Critical Reporting Periods
Some of my clients work in government and so the Minister’s Office tends to call them late in the day with questions for the Minister. The system’s performance, therefore, is critical between 3pm to 6pm.
- Information needs: Competing priorities on likely task completion, including work and home influences, are known to impact the ability of users to remember information from one screen to the next. The information architecture, therefore, accommodates this user need through ensuring that page titles reflect hyperlink titles to reinforce where the user has come from and where they are intending to go. This removes the guess work by users having to remember where to go and where they’ve come from. Contextual Help and Error Messaging
Being able to complete complex tasks requires that your system offers help at the point-of-need, rather than offering a manual that users need to browse through in order to find answers to their questions.
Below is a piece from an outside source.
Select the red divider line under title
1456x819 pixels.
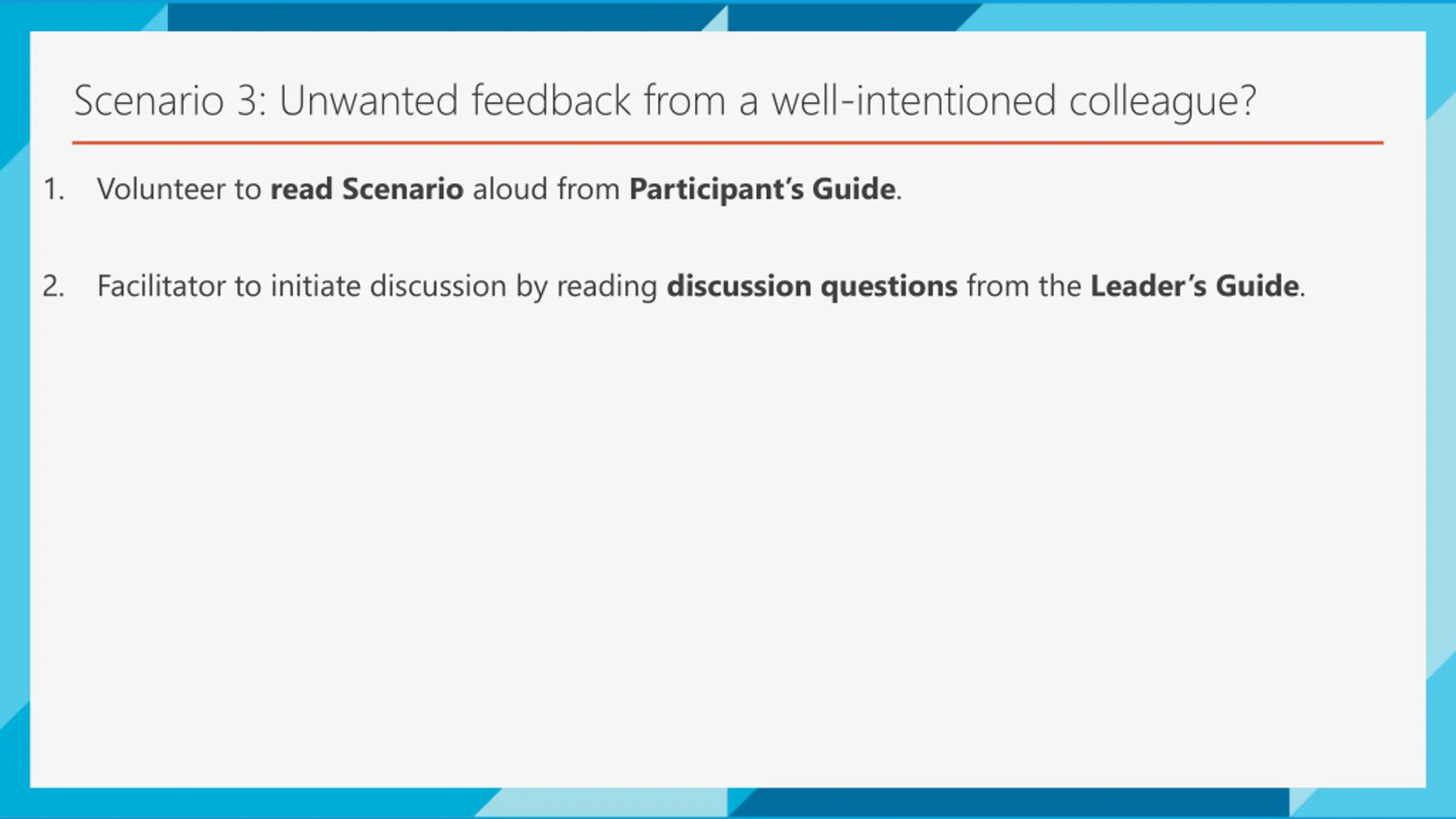pos(727,143)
Does your system offer contextual help on each page? When users enter incorrect information are logical and plain-English messages are offered to ensure users are able to complete the task at hand with as little interruption to their task as possible?
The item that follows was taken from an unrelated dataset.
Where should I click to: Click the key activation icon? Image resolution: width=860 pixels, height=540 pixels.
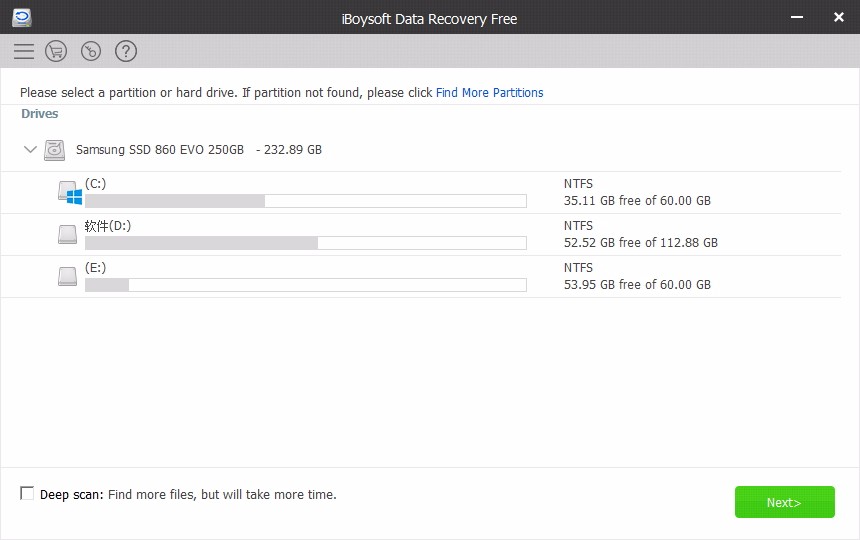pos(91,51)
On a side note, I find manuals quickly get out-of-date and people just tend to print them and leave them on their shelves. At least with contextual help you can do your bit to safe a few trees.
- Support and training requirements: Should users require assistance with the use of your system do you need to establish a help desk service? Do you need to identify processes to gather questions from users and frequently asked questions compiled that will assist your system administrators identify future needs for support, whether through formal training, or enhancement of the online help facility?
Answer these questions and write what users will require under these headings, based on research and observation, and it’ll give you a good standing for ensuring that the users needs, as well as those of the business, are met in your system.